PAGE EXTRACT:
Have you submitted your port for inclusion in the ports tree? That is a lot easier than applying your script.


----------



## jstrom (Apr 28, 2014)

Hi,

first of, no I have not submitted it yet. Wanted at least _someone_ else to try it before sent of. Thanks for that  But submission is absolutely planned. 

Regarding 10.0 problems, I think a friend of mine had those problems.. he managed to patch it away with some brute force hacking (he's not a programmer), so the result wasn't as clean. But it basically boiled down to some includes which needed adding, and removing "tr1" in some places..

Not too familiar with 10.0 and gcc/clang/C++11 and so on, so I'm not sure how a "proper" code fix for the tr1 issue would look, but surely there must be some way for pre-c11 code (which uses ::tr1) to be compiled using a c11-aware compiler?


----------



## mix_room (Apr 28, 2014)

I added some stuff to my previous post. The errors are gone using a forced GCC compile and two include statements.

It seems to be working.


----------



## jstrom (Apr 28, 2014)

Ah, simple include fix yes. Thanks!

I think it should be able to compile with clang though, if those ::tr1 things are fixed.. GCC is not installed by default on FreeBSD 10 if I've understood correctly? Which means we'd want it to build with clang if possible.
I don't have a system to test on yet, unfortunately :/ Might have soon though.


----------



## mix_room (Apr 28, 2014)

RECORDED INFORMATION:
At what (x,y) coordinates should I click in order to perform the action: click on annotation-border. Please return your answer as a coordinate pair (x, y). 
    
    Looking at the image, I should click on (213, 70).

EXERCISES TO COMPLETE:
1/ In the forum thread about building the port on FreeBSD 10, what did mix_room say made the errors go away?
2/ Pick up the forum thread about building the port on FreeBSD 10 from its last line.

RESPONSES BY TASK:
1/ A forced GCC compile and two include statements.

2/
I managed to get rid of the dependency on GCC, and patched some additional include statements. Patches are included, should just be to drop them into the files/ folder.

Detail 1: removed tr1:: as they seem to have become part of C++11.
Detail 2: added some includes which were not defined before.


----------



## jstrom (Apr 29, 2014)

Thanks!

I've added the patches to the port, the tr1 stuff as a conditional patch on >= 10.0. Would you mind testing it to make sure it applies properly?


----------



## mix_room (Apr 30, 2014)

The `make` process complains about including <bsd.port.pre.mk>, so I changed it to <bsd.port.options.mk>. 


Now it appears to be applying, and building, cleanly (at least without obvious errors). However my poudriere machine is still having trouble building it, can't find an ICONV library. Probably some dependency that is missing. I'll have a look into it and let you know.


----------



## jstrom (Apr 30, 2014)

Hm, I might have made a mistake there; should probably be bsd.port.pre.mk, and the last line should be changed from bsd.port.mk to bsd.port.post.mk (ref http://www.freebsd.org/doc/en/books/porters-handbook/dads-after-port-mk.html). Can you try that instead of including options (which is probably not the correct thing to do)?

Weird about iconv, I can build it successfully in poudriere without that as an explicit dep.. However the binary is linked to iconv.. weird! 
Should be a quick fix though, just add USES+=ICONV I think


----------



## mix_room (Apr 30, 2014)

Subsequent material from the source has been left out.